Pierrefonds Castle Postcard

“This enchanting landmark is an architectural blend of many European styles, from 13th Century French Fortress to late Renaissance Palace.  Since it was inspired by no single structure, Cinderella Castle represents them all” – Disney Official Souvenir Book

Finding a castle to visit is not difficult in France because, according to the Official Tourist Board, there are almost five-thousand but it seems to me to includes a lot of questionable  small Chateaux in that number. For comparison there are eight hundred in the United Kingdom and just about two thousand five hundred in Spain.

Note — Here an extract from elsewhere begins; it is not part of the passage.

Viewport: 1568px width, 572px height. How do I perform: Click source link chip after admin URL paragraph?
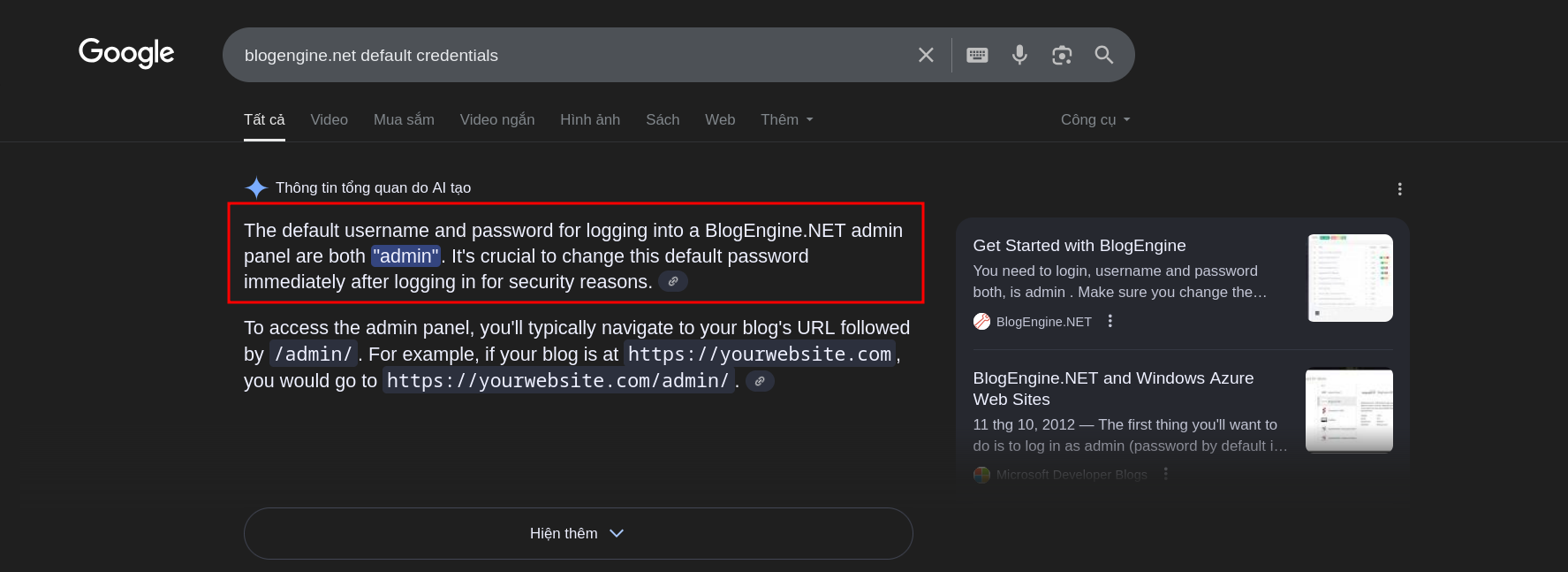(x=760, y=381)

In the 1960s, so the story goes, Disney ‘imagineers’ travelled throughout Europe looking for the perfect castles on which to model Cinderella’s Castle in Walt Disney World.

Cinderella's Castle Walt Disney World Florida

The lead architect for the project was a man called Herbert Rymanand and what makes this story a bit of a mystery is that there is no documentary evidence to establish exactly which castles he visited and indeed which of them became the inspiration for the Disney Magic Kingdom centrepiece.  Disney themselves do no more than confirm that Cinderella Castle was ‘inspired by the great castles of Europe’, but they never explicitly say which one.

Pierrefonds France Picardy

I mention this because today I was planning a visit to the nearby town of Pierrefonds which is famous for its castle.  Actually that is just about all that it is famous for and without the castle I doubt that very many people would take the detour to go there.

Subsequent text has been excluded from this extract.